Avant la vie est un recueil de nouvelles de l'écrivain allemand Klaus Mann, fils de Thomas Mann, qui contient huit textes publiés entre 1924 et 1932. Précisons également que ce recueil n'a pas été publié en tant que tel par l'auteur mais procède d'une sélection de quelques nouvelles par l'éditeur. Né en 1906, Klaus Mann a commencé sa carrière littéraire très tôt, dès l'âge de dix-sept ans. Il fit paraître son premier roman en 1926, alors qu'il avait à peine vingt ans. En tant qu'auteur précoce, Klaus Mann était considéré comme un porte-parole de la jeunesse de la République de Weimar. Les huit nouvelles s'inscrivent dans une période de l'histoire allemande particulièrement troublée, du fait de difficultés économiques généralisées, d'une instabilité politique chronique et de la montée des extrêmes, à gauche mais surtout à droite.

Ces nouvelles sont marquées par cette double influence : oeuvres de jeunesse écrites au coeur du chaos né de la défaite de 1918, il est tout naturel qu'elles cherchent à décrire une jeunesse confrontée à une profonde crise sociale et politique. En mettant en scènes des jeunes gens en proie aux difficultés de la vie quotidienne, mais qui cherchent à donner une direction nouvelle à leur existence, sans forcément savoir quelle voie emprunter, elles reflètent les débats qui pouvaient agiter la jeunesse allemande au cours des années 1920.
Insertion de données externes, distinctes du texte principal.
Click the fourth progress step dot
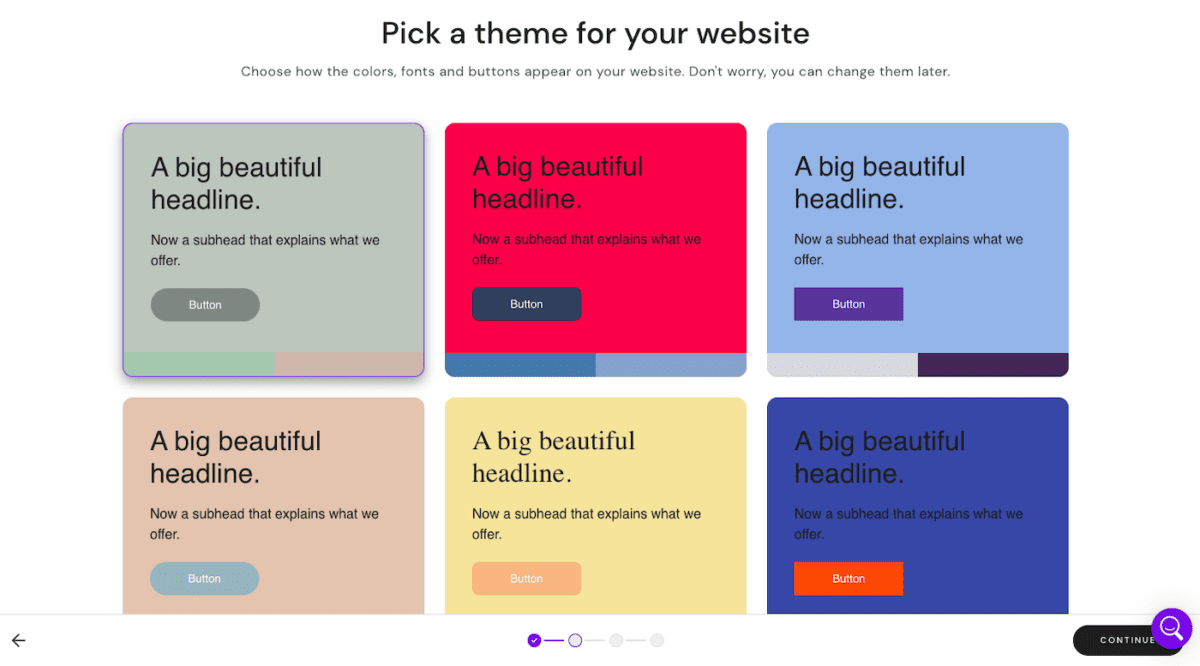The image size is (1200, 666). pyautogui.click(x=656, y=640)
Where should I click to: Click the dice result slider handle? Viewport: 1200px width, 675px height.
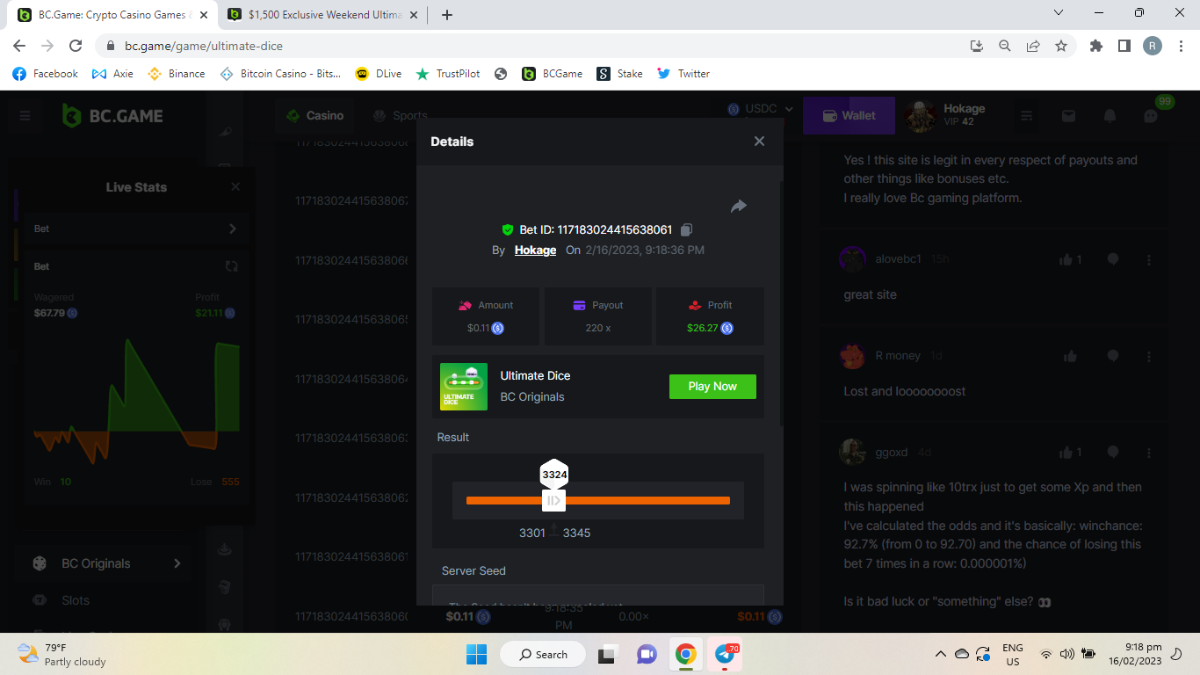tap(554, 500)
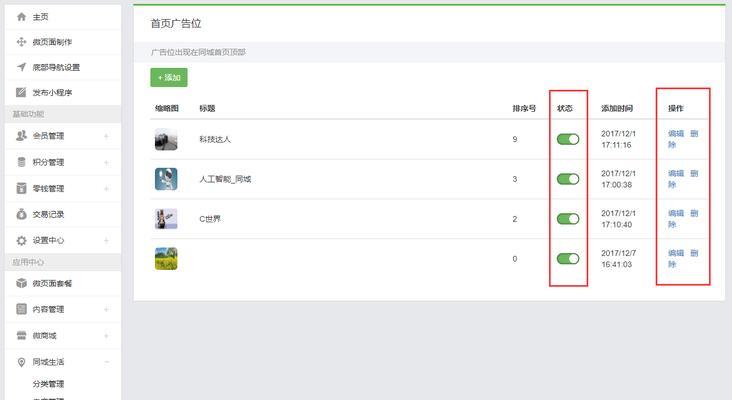Open the 交易记录 money bag icon
The height and width of the screenshot is (400, 732).
pyautogui.click(x=21, y=214)
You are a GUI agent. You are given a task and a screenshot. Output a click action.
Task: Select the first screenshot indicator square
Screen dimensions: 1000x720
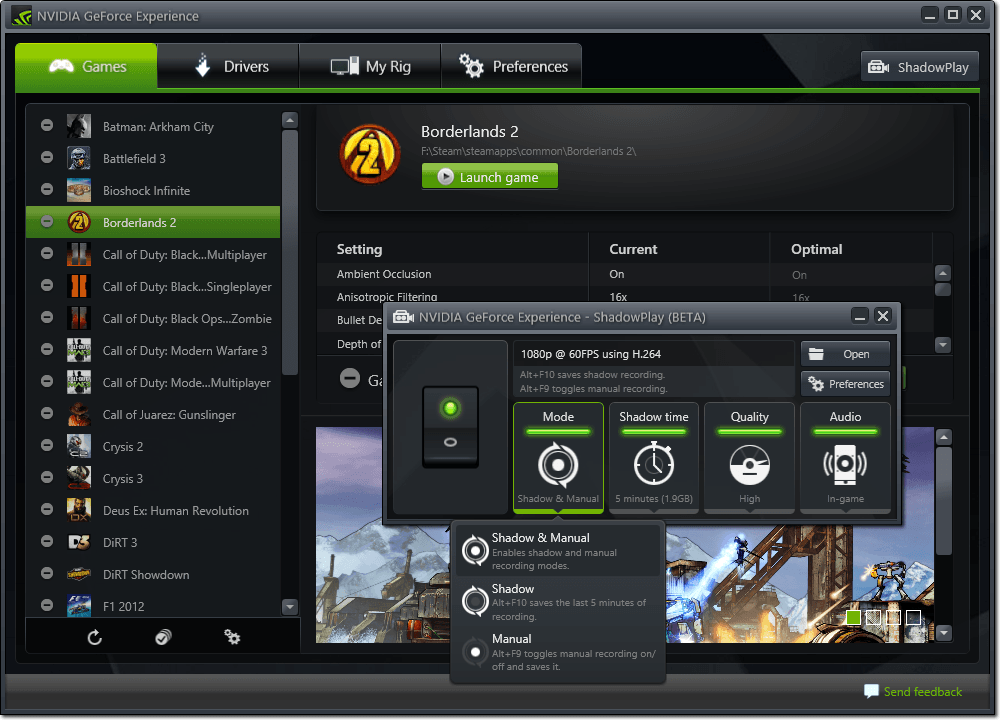853,618
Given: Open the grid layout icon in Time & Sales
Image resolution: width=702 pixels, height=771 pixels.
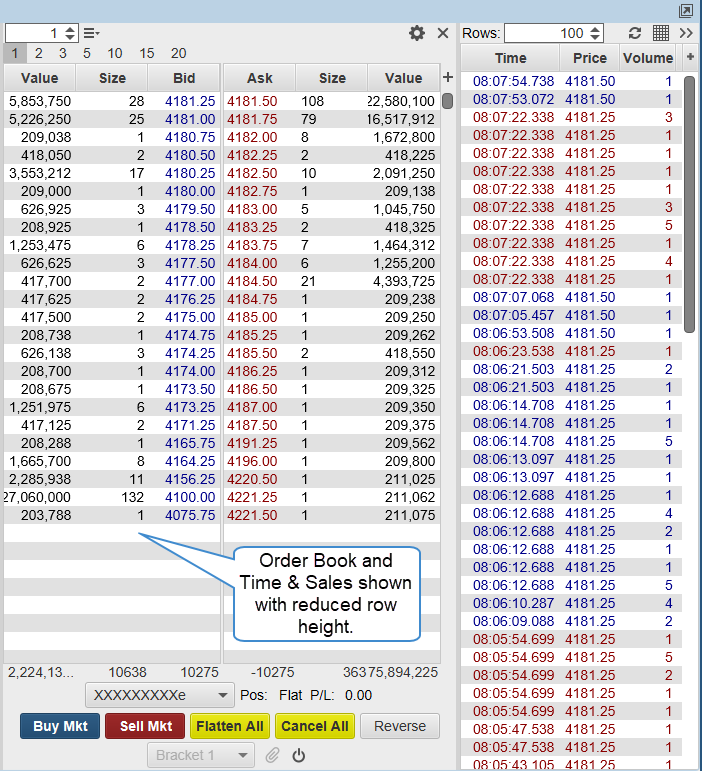Looking at the screenshot, I should [x=661, y=33].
Dans la courte nouvelle qui porte le même titre que le recueil, quatre lycéens de dernière année s'inquiètent de leur avenir. L'époque est riche de doctrines nouvelles pour ces jeunes gens prompts à s'enthousiasmer. L'un croit en la « régénération », en l'avènement « d'une nouvelle époque qui triompherait de la décadence » ; un autre se réclame de la Société anthroposophique, courant occulte fondé au début du siècle, tandis que le troisième prône simplement la venue d'une sensibilité nouvelle. Seul le dernier d'entre eux, qui reste silencieux, n'est séduit par aucun de ces courants. Il sent la tristesse grandir en lui, se demandant si même un avenir est possible. Ses interrogations dévoilent l'angoisse qui agite toute cette génération, et l'auteur sans doute aussi : « Qui pourra être assez faible pour se laisser emporter par tous ces courants, puis assez fort pour conserver cet enthousiasme ? Comment cela va-t-il finir ? »
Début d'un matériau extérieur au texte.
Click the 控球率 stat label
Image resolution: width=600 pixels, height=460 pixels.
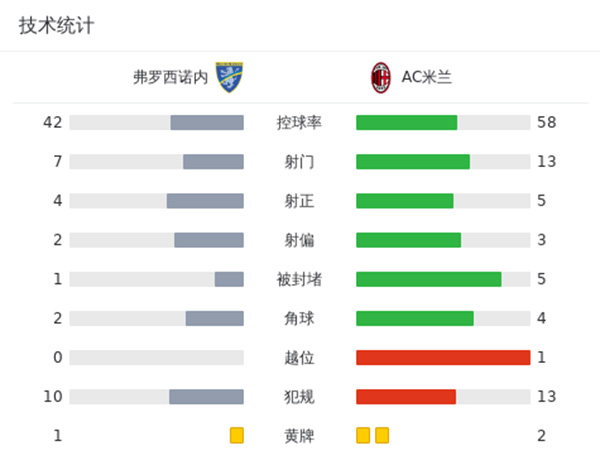[299, 122]
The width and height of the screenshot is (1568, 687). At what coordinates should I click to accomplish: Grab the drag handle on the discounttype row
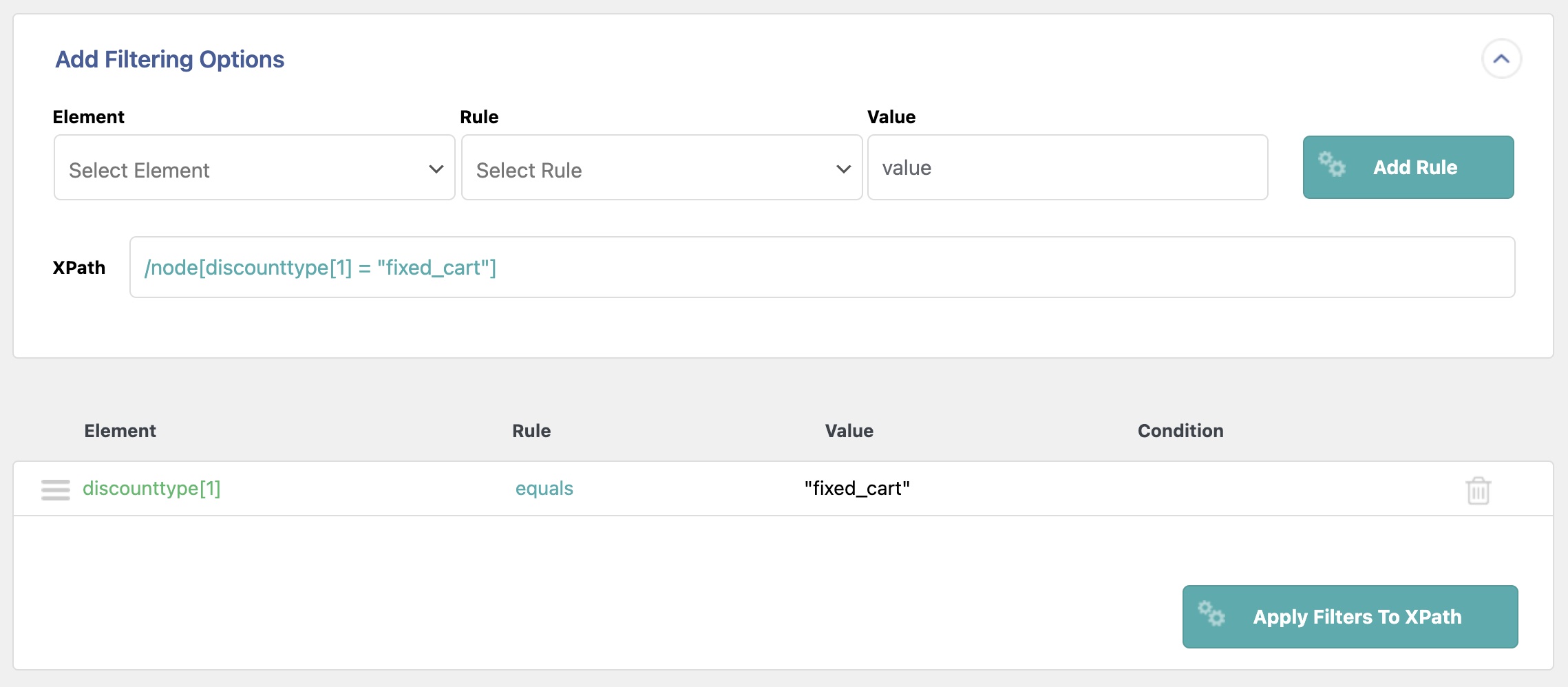point(56,489)
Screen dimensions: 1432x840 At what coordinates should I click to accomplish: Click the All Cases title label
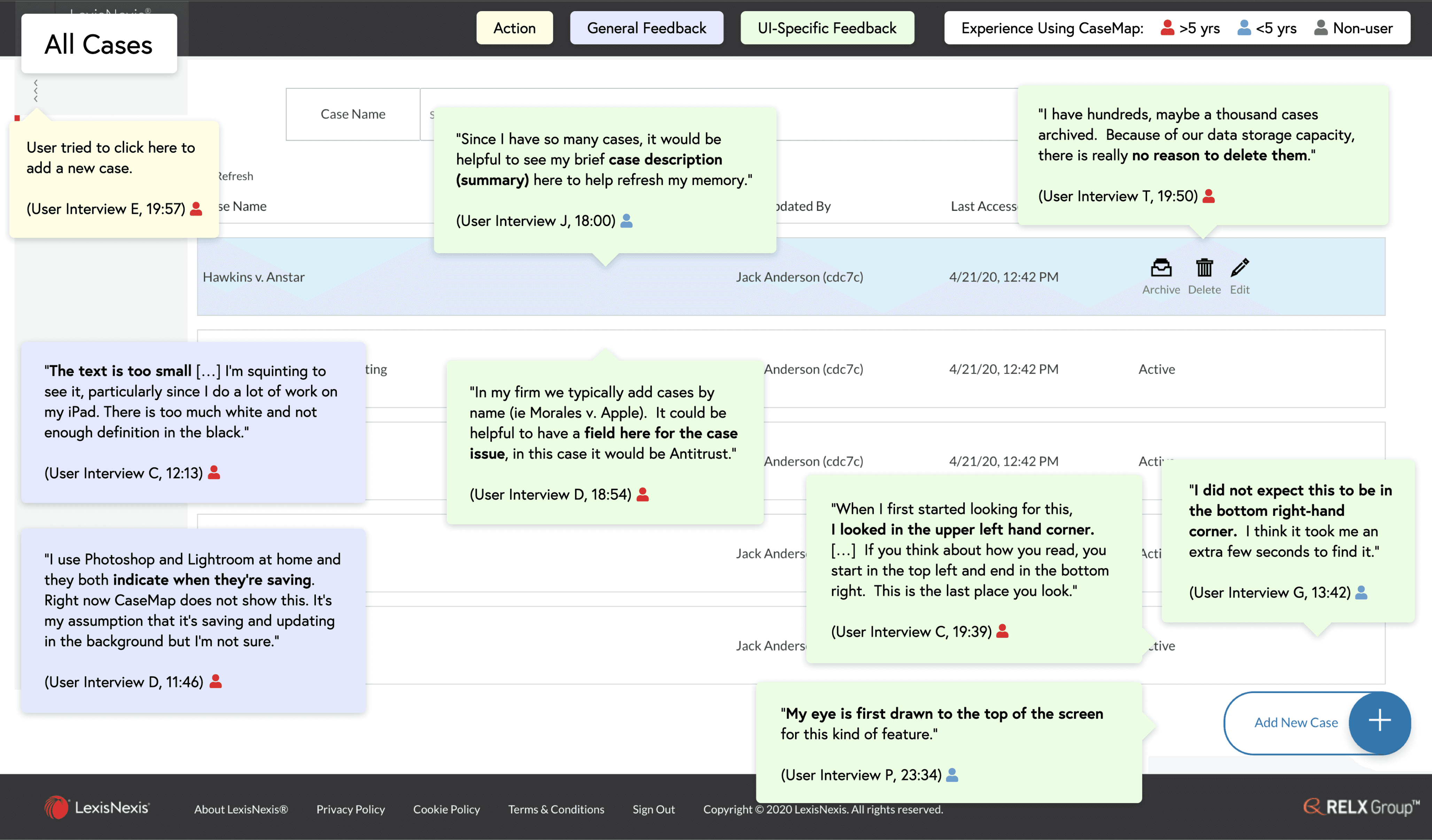coord(98,44)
Publiée un an après, la nouvelle suivante (Les jeunes), au titre tout trouvé, met en scène un groupe d'adolescents en conflit avec la génération précédente. On y rencontre des jeunes livrés à eux-mêmes du fait de l'inaptitude des adultes à les guider : dépassé par les événements, le directeur de l'établissement n'exerce plus qu'une autorité de façade. Les jeunes s'opposent frontalement, presque insolemment, aux adultes, dont le monde s'est effondré avec la fin de la Première Guerre mondiale. Un abîme infranchissable semble avoir été creusé entre les générations, comme en témoigne l'attirance du professeur Fehr pour la jeune Sibylle, qui passe « froide et indifférente devant lui ». Dans cette nouvelle, Klaus Mann développe l'opposition aux « pères » non pas dans un cadre personnel mais sur un plan générationnel. Mais si les jeunes ont compris qu'ils devaient se révolter, ils ignorent en revanche comment devenir eux-mêmes adultes, ce qui les pousse à s'interroger sur le sens à donner à leur vie : « J'aimerais vraiment savoir où se situe notre légitimité à vivre. Nous sommes trop déchirés et trop tristes pour pouvoir trouver ce qui nous manque, notre port d'attache ». Il en va de même dans la nouvelle suivante où le personnage principal de Sonia passe son temps à attendre : quoi ? elle ne le sait pas elle-même !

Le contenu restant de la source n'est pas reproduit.